Je vais approfondir dans mon prochain article le fait que lorsque l'on amène un esprit de jeu au sein de nos interactions sociales, nous créons un esprit d'égalité et de liberté personnelle qui nous permet de surmonter nos pulsions humaines à nous dominer les uns les autres. Les sociétés chasseurs-cueilleurs étaient particulièrement brillantes dans la culture de l'esprit de jeu comme un moyen pour défaire l'agression et la domination. Leur mode de vie nécessitait une relation de coopération et de partage qui aurait pu facilement être battu par l'agression et la domination. Leur approche ludique de la vie sociale leur a semble t-il permit de survivre d'une manière relativement pacifique pendant des centaines de milliers d'années avant l'invention de l'agriculture. Dans notre culture aujourd'hui, le jeu et l'humour sont toujours des forces pour défaire l'agression, la domination et la hiérarchie bien que nous ne les utilisions pas aussi bien que ne le faisaient les chasseurs-cueilleurs.

  • Le jeu en tant que base pour les arts, la musique, la littérature, la science théorique, la religion et tout ce que nous appelons « la haute culture ».

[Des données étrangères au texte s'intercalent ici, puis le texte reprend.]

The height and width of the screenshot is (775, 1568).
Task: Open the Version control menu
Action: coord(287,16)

Le jeu chez de nombreuses espèces est réalisé pour son aspect amusant et non pour remplir une nécessité pour survivre. Un jeune animal, ou un enfant qui joue peut apprendre, mais il n'apprend pas de manière consciente, il s'amuse tout simplement. Je ne sais pas si d'autres animaux ont un sens perceptuel de la beauté mais il est facile d'imaginer comment faire quelque chose simplement pour son côté amusant, jusqu'à l'être humain qui réalise quelque chose simplement pour la beauté de le faire.

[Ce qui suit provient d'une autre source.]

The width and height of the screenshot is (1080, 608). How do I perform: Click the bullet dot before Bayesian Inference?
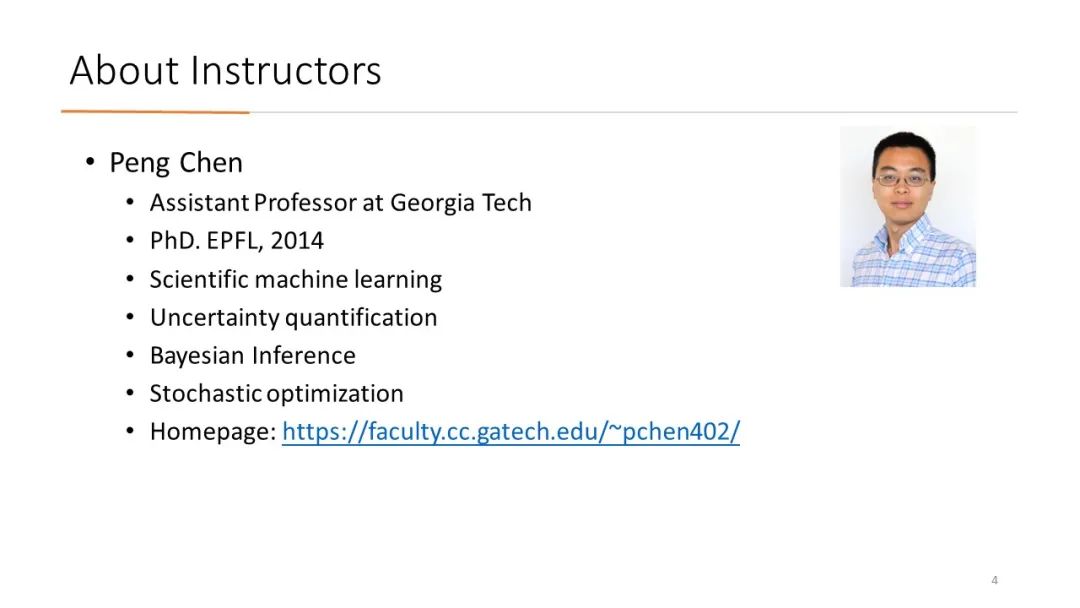click(131, 355)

Le jeu est aussi, par sa définition, créatif. Ce n'est pas une réponse automatique à une demande extérieure, mais il s'agit d'un comportement créatif qui dérive de l'intérieur. De plus le jeu est représentatif. Un jeu de combat n'est pas un combat, mais une représentation du combat. La prédation avec un esprit de jeu n'est pas une chasse mais la représentation d'une chasse. Chez l'homme, le pouvoir représentatif du jeu grandit immensément. Les enfants humains (les adultes aussi) peuvent non seulement représenter les combats et la chasse, mais absolument tout à travers le jeu. Le jeu procure ainsi la fondation de toute l'imagination.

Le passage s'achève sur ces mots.